Texte fourni:
Spleen du désert

Les Filles de Illighadad

La première fois que Fatou Seidi Ghali a quitté le Niger, c’était l’an dernier, pour donner un concert en Suède. La jeune femme et sa cousine Alamnou Akrouni avaient alors débarqué en plein hiver. La neige avait évidemment envahi les rues. Elles n’avaient jamais vu ça. « Chez nous, si vous voulez de la glace, vous devez en acheter. Là, il y en avait partout, par terre, sur les toits, etc. » Allongée sur sa paillasse, dans les « loges » des artistes du festival Taragalte, Fatou raconte l’anecdote paresseusement. Le visage imperturbable à la Buster Keaton, elle ne sourit pas. Elle ne sourit jamais.

Avec Alamnou, elles forment Les Filles de Illighadad, du nom du petit hameau dont elle est originaire, dans la région de Tahoua. Inutile de chercher le bled sur Google Maps: il ne s’y trouve pas. En gros, l’endroit se résume à « quelques tentes, une école et quelques cases en argile« , explique leur cousin Ahmoudou Madassane, qui les accompagne sur scène et qui sert de traducteur. Récemment, leur manager français a voulu les retrouver sur place: il a dû rebrousser chemin. Impossible de financer l’escorte armée exigée par les autorités, dans une région où les groupes djihadistes ont tendance à pulluler…

C’est pourtant bien de là qu’a démarré l’histoire musicale des Filles. Il y a trois ans, l’Américain Christopher Kirkley, musicologue passionné par les traditions du Sahara, dérive sur le Net et finit par tomber sur une vidéo de Fatou jouant de la guitare lors d’une fête locale, à Illighadad. Il est forcément intrigué: dans la tradition touareg, et la musique tendé en particulier, les femmes jouent des percussions, mais jamais de guitare. En creusant, il découvre que Fatou est l’une des deux seules musiciennes à faire exception à la règle. Il décide alors de se rendre sur place, guidé par Ahmoudou Madassane. Sur place, il enregistre une série de morceaux, qu’il finit par publier sur son label Sahel Sounds. Entièrement acoustique, la musique proposée est saisissante. Version rurale du blues touareg, les morceaux des Filles d’Illighadad sonnent comme des comptines ancestrales, instantanément captivantes.

Bloc de données:

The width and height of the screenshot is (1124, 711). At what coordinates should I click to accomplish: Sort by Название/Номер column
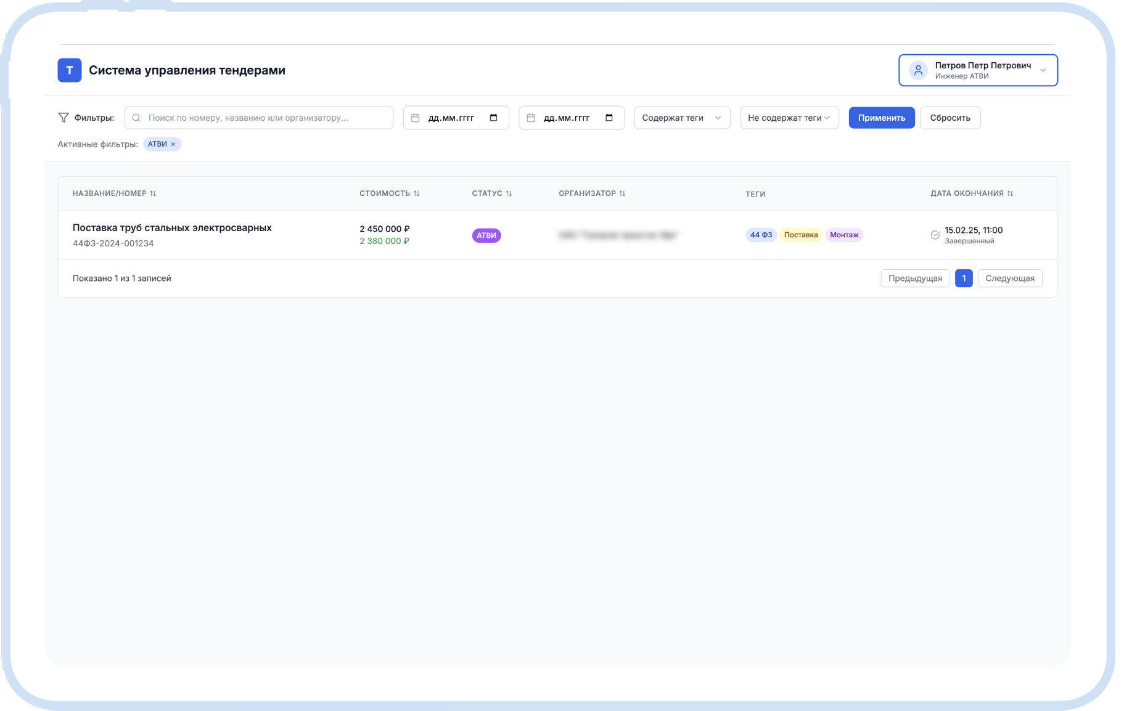click(153, 193)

À faire:
a) Les affirmations suivantes concordent-elles avec le texte fourni ? Répondez à chacune par oui ou non, en citant à l'identique les mots du texte qui tranchent : (i) Fatou Seidi Ghali a quitté le Niger pour la première fois afin de donner un concert en Suède ; (ii) le manager français des Filles a réussi à les rejoindre à Illighadad ; (iii) dans la tradition touareg, les femmes jouent habituellement de la guitare.
b) Résumez le texte fourni en deux phrases.
c) Recopiez, dans le texte fourni, le passage allant de « Spleen du désert » jusqu'à « ne sourit jamais. ».
Les lignes n'ont aucun lien avec le texte fourni.

Réponses par tâche:
a)
(i) Oui : « La première fois que Fatou Seidi Ghali a quitté le Niger, c’était l’an dernier, pour donner un concert en Suède. »
(ii) Non : « il a dû rebrousser chemin »
(iii) Non : « les femmes jouent des percussions, mais jamais de guitare »

b) Les Filles de Illighadad, Fatou Seidi Ghali et sa cousine Alamnou Akrouni, tirent leur nom d'un petit hameau de la région de Tahoua, au Niger, que leur manager n'a pas pu atteindre faute de pouvoir financer l'escorte armée exigée par les autorités. Leur histoire musicale a commencé lorsque le musicologue américain Christopher Kirkley a découvert sur Internet une vidéo de Fatou jouant de la guitare, instrument dont les femmes ne jouent jamais dans la tradition touareg, puis s'est rendu sur place pour enregistrer des morceaux acoustiques, publiés ensuite sur son label Sahel Sounds.

c)
Spleen du désert

Les Filles de Illighadad

La première fois que Fatou Seidi Ghali a quitté le Niger, c’était l’an dernier, pour donner un concert en Suède. La jeune femme et sa cousine Alamnou Akrouni avaient alors débarqué en plein hiver. La neige avait évidemment envahi les rues. Elles n’avaient jamais vu ça. « Chez nous, si vous voulez de la glace, vous devez en acheter. Là, il y en avait partout, par terre, sur les toits, etc. » Allongée sur sa paillasse, dans les « loges » des artistes du festival Taragalte, Fatou raconte l’anecdote paresseusement. Le visage imperturbable à la Buster Keaton, elle ne sourit pas. Elle ne sourit jamais.